Justin Baldoni just picked up a courtroom break, but the bigger story sits behind the scenes. A judge allowed Wayfarer’s defamation claims against former publicist Stephanie Jones to keep moving. That does not hand Baldoni a win over Blake Lively. It does, however, push this messy Hollywood fight deeper into discovery. Now the Justin Baldoni saga may get even more personal.
The ruling matters because discovery can force both sides to turn over texts, emails and other records. That could widen the lens on how public narratives formed around It Ends With Us. Still, the order is tied to Wayfarer’s dispute with Jones, not a fresh finding against Lively. That distinction is where the legal drama gets lost in the clicky coverage.
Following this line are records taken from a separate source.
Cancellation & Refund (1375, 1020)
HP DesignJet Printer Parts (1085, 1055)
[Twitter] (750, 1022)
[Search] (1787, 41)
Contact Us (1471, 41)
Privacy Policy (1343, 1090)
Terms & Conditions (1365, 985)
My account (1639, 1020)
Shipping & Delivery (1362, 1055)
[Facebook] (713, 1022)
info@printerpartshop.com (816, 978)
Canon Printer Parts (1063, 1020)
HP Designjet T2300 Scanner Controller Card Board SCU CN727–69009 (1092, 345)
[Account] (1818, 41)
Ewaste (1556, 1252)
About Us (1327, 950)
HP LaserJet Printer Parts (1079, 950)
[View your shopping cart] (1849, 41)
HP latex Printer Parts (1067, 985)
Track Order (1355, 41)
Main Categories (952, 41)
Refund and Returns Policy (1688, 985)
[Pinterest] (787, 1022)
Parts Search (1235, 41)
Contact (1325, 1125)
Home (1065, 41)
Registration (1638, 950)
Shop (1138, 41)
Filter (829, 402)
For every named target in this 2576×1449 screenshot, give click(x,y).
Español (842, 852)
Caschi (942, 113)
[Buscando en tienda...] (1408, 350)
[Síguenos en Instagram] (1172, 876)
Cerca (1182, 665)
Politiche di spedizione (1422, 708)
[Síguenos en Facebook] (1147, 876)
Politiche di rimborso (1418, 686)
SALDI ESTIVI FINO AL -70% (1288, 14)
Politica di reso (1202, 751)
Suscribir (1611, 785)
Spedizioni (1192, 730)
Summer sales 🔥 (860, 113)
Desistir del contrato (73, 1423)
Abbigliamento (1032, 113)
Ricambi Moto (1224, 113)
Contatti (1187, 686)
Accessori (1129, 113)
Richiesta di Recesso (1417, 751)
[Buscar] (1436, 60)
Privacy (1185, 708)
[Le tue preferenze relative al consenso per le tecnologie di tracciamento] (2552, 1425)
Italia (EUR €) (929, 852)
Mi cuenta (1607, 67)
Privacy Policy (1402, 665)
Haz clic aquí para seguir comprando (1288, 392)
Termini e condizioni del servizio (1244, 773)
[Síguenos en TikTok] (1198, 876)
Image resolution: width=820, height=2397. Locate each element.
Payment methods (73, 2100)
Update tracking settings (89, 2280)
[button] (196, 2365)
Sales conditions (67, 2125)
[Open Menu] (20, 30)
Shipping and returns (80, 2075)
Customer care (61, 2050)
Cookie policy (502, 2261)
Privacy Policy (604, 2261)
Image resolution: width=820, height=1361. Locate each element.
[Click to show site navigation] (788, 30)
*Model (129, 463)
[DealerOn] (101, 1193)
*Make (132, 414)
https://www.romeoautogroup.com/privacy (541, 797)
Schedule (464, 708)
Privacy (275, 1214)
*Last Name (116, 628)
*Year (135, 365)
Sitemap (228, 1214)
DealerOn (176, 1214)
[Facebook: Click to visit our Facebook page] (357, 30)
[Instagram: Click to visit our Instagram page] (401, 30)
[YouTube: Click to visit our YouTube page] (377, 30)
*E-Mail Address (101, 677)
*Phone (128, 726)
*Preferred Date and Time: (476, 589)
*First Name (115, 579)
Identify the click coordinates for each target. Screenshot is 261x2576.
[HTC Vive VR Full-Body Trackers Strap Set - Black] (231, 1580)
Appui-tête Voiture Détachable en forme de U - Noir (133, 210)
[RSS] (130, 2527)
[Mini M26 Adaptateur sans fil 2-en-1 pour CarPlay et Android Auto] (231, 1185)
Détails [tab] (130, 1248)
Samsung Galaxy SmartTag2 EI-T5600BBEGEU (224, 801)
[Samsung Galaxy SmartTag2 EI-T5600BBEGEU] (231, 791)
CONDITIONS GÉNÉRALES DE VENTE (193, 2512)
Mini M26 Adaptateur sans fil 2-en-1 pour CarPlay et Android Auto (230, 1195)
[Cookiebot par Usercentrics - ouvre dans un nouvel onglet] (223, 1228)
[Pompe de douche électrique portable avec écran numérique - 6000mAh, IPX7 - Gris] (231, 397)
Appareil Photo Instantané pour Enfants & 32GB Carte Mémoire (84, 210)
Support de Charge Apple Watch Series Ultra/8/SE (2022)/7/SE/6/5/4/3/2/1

Justin Baldoni Gets a Narrow but Real Court Break
Judge Lewis J. Liman let Wayfarer continue pressing defamation-related claims in the Jones case after rejecting a full dismissal bid. Baldoni’s side has argued that false information was pushed at a key moment in the fallout around the film. The underlying dispute traces back to Jennifer Abel’s exit from Jonesworks and the firm’s handling of communications tied to Wayfarer. That means the case now moves into a phase where records, timelines and private messages matter more than public spin.
Why Blake Lively’s Name Still Hangs Over It
Lively is not the defendant in this specific ruling, but her orbit is impossible to ignore. Reports on the case say discovery could touch communications involving her publicist Leslie Sloane and possibly others close to her. That possibility has fueled fresh attention because Lively’s separate suit against Baldoni is already heading toward a May 18 trial in a narrowed form. Earlier this month, Judge Liman dismissed 10 of Lively’s 13 claims, leaving breach of contract and retaliation-related claims to proceed.
That is why this latest turn feels bigger than a routine motion ruling. Discovery could sharpen the timeline, expose who said what, and show how certain stories spread. Even so, it would be a stretch to present that as proof against Lively. Right now, it is better read as a pressure point in a much larger legal brawl that still has major questions hanging over it.
The timing only adds more heat. Baldoni and Lively are already barreling toward trial after settlement efforts failed, and both sides keep framing recent rulings as signs of momentum. That is standard legal theater, but the paper trail may soon do the talking. In a feud built on accusation, denial and public image, discovery is where the gloss starts to crack.